Regarding syndromic deafness genes, two de novo variants of PTPN11 were identified in sporadic cases in families 1631 and 1543. Both detected variants, c.836A>G (p.Tyr279Cys) and c.1529A>G (p.Gln510Arg), reside in regions encoding the catalytic sites of the non-receptor type protein-tyrosine phosphatase [34], and are established pathogenic variants causing Noonan syndrome 1 (NS1) [35, 36]. The proband in family 1631 showed syndromic symptoms (short statue with subtle ocular hypertelorism, café -au-lait pigmentation, Table 2). Although evaluation of the developmental status of the proband was limited because of the age at the time of genetic test (2 years 0 month), developmental delay was not noted. The proband in family 1543 was 1 year 10 months old at the time of genetic test. No clinical features other than hearing loss were notified. Two de novo variants of SOX10 were identified in sporadic cases in families 1583 and 1651. The c.570C>A (p.Cys190Ter) variant maps to exon 3, and the transcript is predicted to be degenerated by nonsense-mediated decay (NMD) [37], whereas the other variant, c.1122del (p.Thr375ProfsTer127), maps to the last exon (exon 4) and is predicted to escape NMD. No neurologic disorders were recorded in the proband of family 1583, with the c.570C>A variant, whereas the neurologic symptoms of the proband of family 1651, with c.1122del, were consistent with Waardenburg syndrome, with neurological phenotypes (peripheral demyelinating neuropathy, central dysmyelination) associated with escape from NMD [38]. A heterozygous c.1082G>A (p.Arg361Gln) variant of EYA1, a gene responsible for Branchiootorenal syndrome 1 (BOR1), was identified in family 1636. The proband with the variant had amblyopia with refractive errors, which have not previously been reported in BOR1, while his father with the heterozygous p.Arg361Gln variant showed mild hearing loss without additional noticeable symptoms. The proband’s mother with normal hearing did not have the variant, and no other family members showed hearing loss. Compound heterozygous variants of ZNF335 were identified in the proband of family 1456. The two variants were both predicted to affect the region encoding the C2H2-type zinc finger domain; the genetic and clinical features of this family have been reported by others [39].
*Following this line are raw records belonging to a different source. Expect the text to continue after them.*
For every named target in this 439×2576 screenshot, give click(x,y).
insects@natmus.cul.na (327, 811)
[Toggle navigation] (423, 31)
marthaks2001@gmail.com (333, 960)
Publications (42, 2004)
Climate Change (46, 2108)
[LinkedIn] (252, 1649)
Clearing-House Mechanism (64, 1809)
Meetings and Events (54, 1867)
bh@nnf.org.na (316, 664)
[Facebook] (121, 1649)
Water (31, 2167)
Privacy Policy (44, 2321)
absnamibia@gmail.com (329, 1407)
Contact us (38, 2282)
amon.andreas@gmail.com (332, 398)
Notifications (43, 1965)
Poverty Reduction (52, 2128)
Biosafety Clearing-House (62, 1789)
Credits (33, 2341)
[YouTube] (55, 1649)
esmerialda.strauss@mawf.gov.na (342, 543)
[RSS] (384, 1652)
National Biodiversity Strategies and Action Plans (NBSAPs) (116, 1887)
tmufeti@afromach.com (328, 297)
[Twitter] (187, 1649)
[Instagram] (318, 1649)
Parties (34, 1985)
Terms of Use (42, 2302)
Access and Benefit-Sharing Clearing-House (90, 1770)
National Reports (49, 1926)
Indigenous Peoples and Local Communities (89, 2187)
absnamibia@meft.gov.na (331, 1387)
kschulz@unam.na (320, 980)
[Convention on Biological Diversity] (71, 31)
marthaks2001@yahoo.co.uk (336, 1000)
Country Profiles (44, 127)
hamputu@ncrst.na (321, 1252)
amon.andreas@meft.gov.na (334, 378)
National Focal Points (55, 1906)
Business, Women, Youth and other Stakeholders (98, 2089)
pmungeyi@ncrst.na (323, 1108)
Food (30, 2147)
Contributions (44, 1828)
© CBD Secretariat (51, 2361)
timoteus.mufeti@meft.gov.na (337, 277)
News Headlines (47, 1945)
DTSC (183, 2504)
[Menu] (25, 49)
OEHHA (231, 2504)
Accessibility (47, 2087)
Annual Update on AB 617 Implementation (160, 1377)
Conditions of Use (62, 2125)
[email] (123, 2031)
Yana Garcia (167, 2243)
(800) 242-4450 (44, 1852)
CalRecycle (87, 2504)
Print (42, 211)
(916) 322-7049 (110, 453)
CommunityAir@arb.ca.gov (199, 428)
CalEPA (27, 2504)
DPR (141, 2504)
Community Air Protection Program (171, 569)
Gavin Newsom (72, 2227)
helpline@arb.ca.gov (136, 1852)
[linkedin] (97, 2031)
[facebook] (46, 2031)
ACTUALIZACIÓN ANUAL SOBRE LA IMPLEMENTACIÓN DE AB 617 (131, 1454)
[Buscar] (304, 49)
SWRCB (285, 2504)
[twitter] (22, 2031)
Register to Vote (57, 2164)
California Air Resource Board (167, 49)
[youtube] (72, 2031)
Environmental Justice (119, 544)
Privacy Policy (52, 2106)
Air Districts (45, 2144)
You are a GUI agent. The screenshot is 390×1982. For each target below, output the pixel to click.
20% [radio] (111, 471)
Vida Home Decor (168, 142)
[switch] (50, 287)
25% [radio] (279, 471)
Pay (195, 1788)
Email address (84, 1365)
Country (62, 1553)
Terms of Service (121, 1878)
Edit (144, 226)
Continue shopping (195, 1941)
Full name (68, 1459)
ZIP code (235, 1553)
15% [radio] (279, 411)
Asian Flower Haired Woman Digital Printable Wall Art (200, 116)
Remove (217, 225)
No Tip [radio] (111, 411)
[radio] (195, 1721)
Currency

Assessment of homogenous large deletion spanning STRC

While detection of copy number variants (CNVs) from the results of WES is challenging using a single program [40], inspection using the Integrative Genomics Viewer (IGV) suggested that probands in families 1410, 1564, 1436, and 1700, and the mother (I-2) from family 1633, showed extremely low read depths across exon 16 and from exons 19 to 26 of STRC, in contrast to a control (III-1 of family 1470), with similar read depths covering all STRC exons (Fig. 2A–E, Additional file 7B). Moreover, this large homozygous deleted region appeared to extend to the adjacent gene (exons 8–10 of CKMT1B), as well as the entire CATSPER2 locus, in all probands (Additional file 7C). Homozygous deletion of both STRC and CATSPER2 has been reported to be associated with deafness-infertility syndrome (OMIM: 61102). The non-reduced read depths at other exons (including exons 1–15 and 27–29 of STRC, and exon 8 of CATSPER2) were likely due to multiple mapping of the sequences of the highly homologous pseudogenes, STRCP1 and CATSPER2P1 (Additional file 7D, E) [28, 41].

Fig. 2
figure 2

Clinical and genetic features of five families carrying an STRC copy number variant. AE Pedigrees of families with genotype variants in STRC or MYO6. Horizontal bars with or without sharp symbols (#) above each individual indicate that genotypes were determined by WES and qPCR or qPCR, respectively. Patient genotypes are indicated in blue. F, Estimated copy numbers of STRC exon 19 and 5′ UTR determined by qPCR. Results from four individuals with normal hearing are shown as controls. G Audiograms from patients with homozygous large deletions of the STRC region. Open circles and ⨉ symbols indicate hearing level thresholds in the right and left ears, respectively. Open triangles indicate thresholds measured in both ears. Left and right downward arrows indicate that the hearing level was below the indicated level at the respective sound frequency in right and left ears, respectively

Multiplex ligation-dependent probe amplification (MLPA) analysis of the probands from families 1410 and 1700 demonstrated homozygous deletion of a genomic region spanning from exon 8 of CKMT1B to exon 1 of CATSPER2 (Additional file 8). According to the positions of the MLPA probes, the 5′ breakpoint was predicted to be between exon 27 of PPIP5K1 (NC_000015.10:g.43851168) and exon 8 of CKMT1B (g.43890333), whereas the 3′ breakpoint was mapped between exon 1 of CATSPER2 (g.43940784) and exon 1 of PDIA3 (g.44038794). Based on the inner and outer boundaries, the deleted region was estimated to be between 50.5 and 187.6 kb. This structural variant resembled those recorded in dbVar (for example, nsv868983 (62.4 kb) and nsv3109791 (145.9 kb)) [42]. qPCR targeting of exon 19 and the 5′ UTR of STRC also demonstrated absence of these regions of STRC in patients from families 1410, 1564, 1436, and 1700 (Fig. 2F), consistent with the results of IGV and MLPA analyses (Fig. 2F, Additional file 7B and Additional file 8). In addition, heterozygous large deletion of an STRC allele in the parents of families 1410, 1436, and 1700 was also detected by qPCR (Fig. 2F); however, the copy numbers in the mother (II-5) of family 1564 were difficult to measure, making the exact genotypes predicted to carry the large STRC deletion allele ambiguous. The proband (III-3) and a sibling (III-2) in family 1410 had vision loss, in addition to hearing loss.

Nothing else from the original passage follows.